Uitgawe: Monday 28 February 1977
By: Wayfarer
Wilfried Stolze laughs at East Germany’s ruthless border guards. He has taken them on several times – and lives to tell the tale.
Wilfried is a city piano maker. He was born in 1941 in Eisenberg, Thüringen, a small town in what is now East Germany Eisenberg was the centre of piano- making and Wilfried’s entire family was enmeshed in the business. It was logical that he would follow in their tuneful footsteps.
His father fought in Russia with Hitler’s Pioneer Corps. After the war, When Germany fell under Allied and Russian jurisdiction, Willfied’s family decided to move from the Soviet controlled sector.
That involved the first of Wilfried’s “great escapes.”
“We hired a horse and cart from a local farmer,” he says, “packed all our possessions on it and set off for Wilhelmshaven, in the West.”
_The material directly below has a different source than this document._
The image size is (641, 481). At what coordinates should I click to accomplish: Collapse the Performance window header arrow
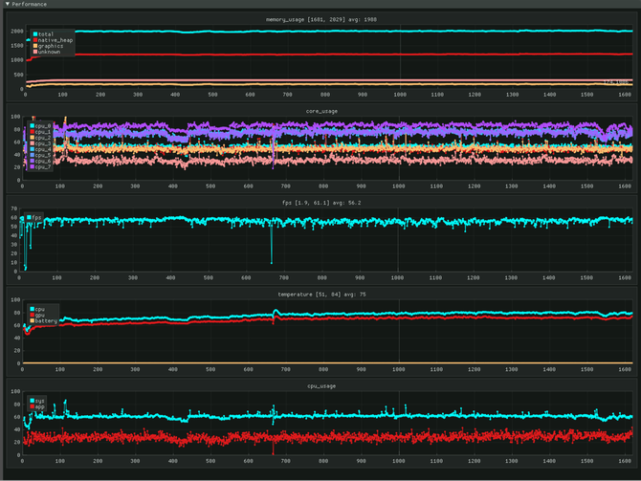6,4
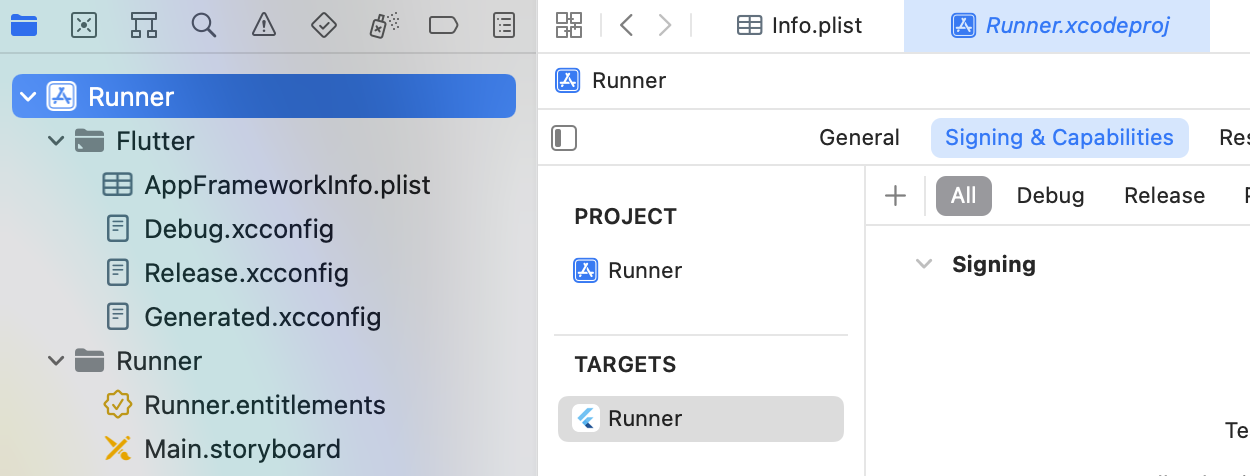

Travelling through what was known as the green Heart of Germany, heavily wooded terrain, the Stolze family often spotted tell-tale lights from the Russian encampments shining through the trees. Silently, and as swiftly as they could, the family moved across.
“After we crossed the border about 12 times,” Wilfried laughs, “Every time we had to zig-zag our way through the Russian guards. We would move through the forests in the darkness, holding on to the backs of each other’s rucksack for guidance.”
In 1953 Wilfried came to South Africa with his family. In May 1957 he returned to East Germany to do his piano- making apprenticeship at his grandfather’s factory in Eisenberg. It was a tough course, and 30 months later he graduated by building his own piano – all alone!
In 1961 Wilfried was married and four hours later was on the train to East Berlin – for yet another border break.
The guards on the train were constantly searching for young people who could be prospective escapists. They searched them, grilled them and made them sweat with anxiety.
“Our names were put on the passenger list just in time.” Wilfried recalls; “otherwise the guards would have nabbed us and we would certainly have been jailed.”
Eventually, by sitting tight and answering the right questions with the right answers, Wilfried and his young bride made it to the West by taking the subway across.
“Those were exciting times,” says Wifried.